Short cuts du pauvre, Sugar town se déroule dans le milieu de la musique à Los Angeles. Plutôt que de s’attacher aux élus, à ceux qui bénéficient de l’éclat des sunlights, les réalisateurs ont choisi de parler de ceux qui se trouvent à la périphérie de ce monde. Parmi ces banlieusards de la célébrité -une douzaine de personnages environ-, certains tentent par tous les moyens, sans jamais y parvenir, d’être des stars (d’autres l’ont été mais ne le sont plus depuis longtemps).

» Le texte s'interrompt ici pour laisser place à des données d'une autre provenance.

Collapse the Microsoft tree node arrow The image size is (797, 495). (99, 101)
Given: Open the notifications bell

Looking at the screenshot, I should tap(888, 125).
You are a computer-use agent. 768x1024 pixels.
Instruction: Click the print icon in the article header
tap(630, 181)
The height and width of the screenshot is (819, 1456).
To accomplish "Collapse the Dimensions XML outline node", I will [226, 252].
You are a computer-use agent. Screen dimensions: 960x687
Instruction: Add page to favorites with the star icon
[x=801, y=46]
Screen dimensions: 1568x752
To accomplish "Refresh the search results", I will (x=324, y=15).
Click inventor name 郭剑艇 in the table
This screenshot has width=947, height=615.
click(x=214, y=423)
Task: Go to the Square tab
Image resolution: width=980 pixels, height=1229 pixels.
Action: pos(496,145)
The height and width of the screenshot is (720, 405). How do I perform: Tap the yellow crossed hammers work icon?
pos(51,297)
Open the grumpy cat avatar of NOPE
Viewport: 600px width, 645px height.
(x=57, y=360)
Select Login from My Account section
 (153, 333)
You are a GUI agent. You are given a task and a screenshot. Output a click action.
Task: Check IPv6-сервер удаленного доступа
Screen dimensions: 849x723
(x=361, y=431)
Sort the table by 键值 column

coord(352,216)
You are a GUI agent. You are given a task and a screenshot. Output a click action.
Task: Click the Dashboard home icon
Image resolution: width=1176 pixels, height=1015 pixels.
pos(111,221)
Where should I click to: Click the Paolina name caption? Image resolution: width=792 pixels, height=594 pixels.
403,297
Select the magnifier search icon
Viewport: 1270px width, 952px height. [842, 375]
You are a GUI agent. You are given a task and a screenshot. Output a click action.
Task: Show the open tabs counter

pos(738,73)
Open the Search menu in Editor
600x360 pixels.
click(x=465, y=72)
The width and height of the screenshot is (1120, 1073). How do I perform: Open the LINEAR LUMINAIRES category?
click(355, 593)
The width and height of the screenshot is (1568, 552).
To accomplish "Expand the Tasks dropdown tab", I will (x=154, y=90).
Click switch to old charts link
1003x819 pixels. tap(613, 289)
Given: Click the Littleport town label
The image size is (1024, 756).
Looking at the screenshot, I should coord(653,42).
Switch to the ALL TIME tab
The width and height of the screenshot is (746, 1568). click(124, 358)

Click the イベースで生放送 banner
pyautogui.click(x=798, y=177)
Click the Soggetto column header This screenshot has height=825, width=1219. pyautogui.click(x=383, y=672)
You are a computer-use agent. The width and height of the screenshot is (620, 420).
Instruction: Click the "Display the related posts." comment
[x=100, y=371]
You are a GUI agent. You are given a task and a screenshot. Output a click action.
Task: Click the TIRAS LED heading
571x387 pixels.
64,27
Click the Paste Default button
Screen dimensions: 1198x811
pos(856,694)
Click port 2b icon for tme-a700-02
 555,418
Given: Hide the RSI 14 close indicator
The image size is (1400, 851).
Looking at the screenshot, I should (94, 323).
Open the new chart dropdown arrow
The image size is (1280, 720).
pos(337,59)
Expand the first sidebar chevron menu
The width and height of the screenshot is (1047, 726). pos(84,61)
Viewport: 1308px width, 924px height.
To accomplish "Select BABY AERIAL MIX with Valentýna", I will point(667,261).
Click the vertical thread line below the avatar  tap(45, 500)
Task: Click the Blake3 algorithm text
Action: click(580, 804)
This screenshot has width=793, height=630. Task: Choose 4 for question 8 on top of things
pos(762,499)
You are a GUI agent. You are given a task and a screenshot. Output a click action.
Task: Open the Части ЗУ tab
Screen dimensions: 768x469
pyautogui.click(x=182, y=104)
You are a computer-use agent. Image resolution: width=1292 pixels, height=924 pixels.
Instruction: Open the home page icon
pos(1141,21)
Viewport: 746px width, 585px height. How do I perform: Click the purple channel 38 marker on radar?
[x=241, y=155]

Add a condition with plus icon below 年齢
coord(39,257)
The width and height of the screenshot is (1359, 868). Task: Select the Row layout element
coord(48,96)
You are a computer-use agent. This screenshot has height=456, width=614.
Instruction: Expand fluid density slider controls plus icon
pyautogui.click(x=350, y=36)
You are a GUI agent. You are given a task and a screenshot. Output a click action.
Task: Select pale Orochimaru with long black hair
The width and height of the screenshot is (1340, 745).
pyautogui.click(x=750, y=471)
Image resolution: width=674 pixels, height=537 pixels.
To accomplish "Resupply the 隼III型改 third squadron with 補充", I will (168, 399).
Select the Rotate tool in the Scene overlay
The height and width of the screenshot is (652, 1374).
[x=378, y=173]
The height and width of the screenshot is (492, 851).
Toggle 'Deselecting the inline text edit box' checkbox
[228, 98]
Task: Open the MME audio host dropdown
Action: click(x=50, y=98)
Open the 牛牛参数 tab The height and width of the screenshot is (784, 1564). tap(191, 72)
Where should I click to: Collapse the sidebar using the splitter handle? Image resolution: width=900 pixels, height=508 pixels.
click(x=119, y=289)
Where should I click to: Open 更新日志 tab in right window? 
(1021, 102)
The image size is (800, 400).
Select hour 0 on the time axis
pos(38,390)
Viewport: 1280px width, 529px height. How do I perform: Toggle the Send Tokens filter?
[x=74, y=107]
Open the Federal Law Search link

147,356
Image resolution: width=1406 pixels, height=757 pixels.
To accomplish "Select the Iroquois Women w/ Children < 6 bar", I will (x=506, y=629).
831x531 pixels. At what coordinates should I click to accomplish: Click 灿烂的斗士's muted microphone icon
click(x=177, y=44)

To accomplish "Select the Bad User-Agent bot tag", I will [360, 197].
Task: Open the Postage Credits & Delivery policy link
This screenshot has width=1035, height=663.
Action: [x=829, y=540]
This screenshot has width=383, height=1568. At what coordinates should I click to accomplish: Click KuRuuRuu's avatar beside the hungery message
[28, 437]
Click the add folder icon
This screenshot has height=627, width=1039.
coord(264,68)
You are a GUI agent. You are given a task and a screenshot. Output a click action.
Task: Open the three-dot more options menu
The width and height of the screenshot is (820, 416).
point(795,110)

Alors qu’Allison Anders connaît parfaitement le milieu qu’elle dépeint -la musique est au centre de plusieurs de ses films, dont Grace of my heart, une très belle biographie de la chanteuse Carole King-, ce portrait collectif (co-réalisé avec Kurt Voss) des losers du showbiz est d’une étonnante platitude. Tant du point de vue de sa réalisation -le plus souvent la caméra se contente, comme dans le plus mauvais des feuilletons télévisés, d’enregistrer en plan fixe des acteurs en train de pérorer-, que du « contenu » : banalités sur les affres de l’anonymat ou tout autre sujet aussi peu passionnant et situations déjà vues des dizaines de fois au cinéma ; sans compter qu’aucun des personnages du film n’est réellement attachant. Leur refus obstiné et narcissique d’être un vulgum pecus en fait, à des degrés divers, des êtres pitoyables. D’autant plus que les réalisateurs ont eu la fausse bonne idée de les faire interpréter par de véritables ex-idoles des années 80, du rock (les chanteurs de Spandau Ballet et de Duran Duran) ou du cinéma (Ally Sheedy, qui malgré son joli come-back l’année dernière dans High art, risque rapidement de retourner dans le placard où on l’a reléguée durant des années si elle ne choisit pas ses rôles avec plus de discernement). Voir ce club des « ex », des quasi-quadras tentant de réprimer leurs bourrelets dans des jeans trop serrés, coiffés et habillés comme s’ils avaient vingt ans, est on ne peut plus pathétique.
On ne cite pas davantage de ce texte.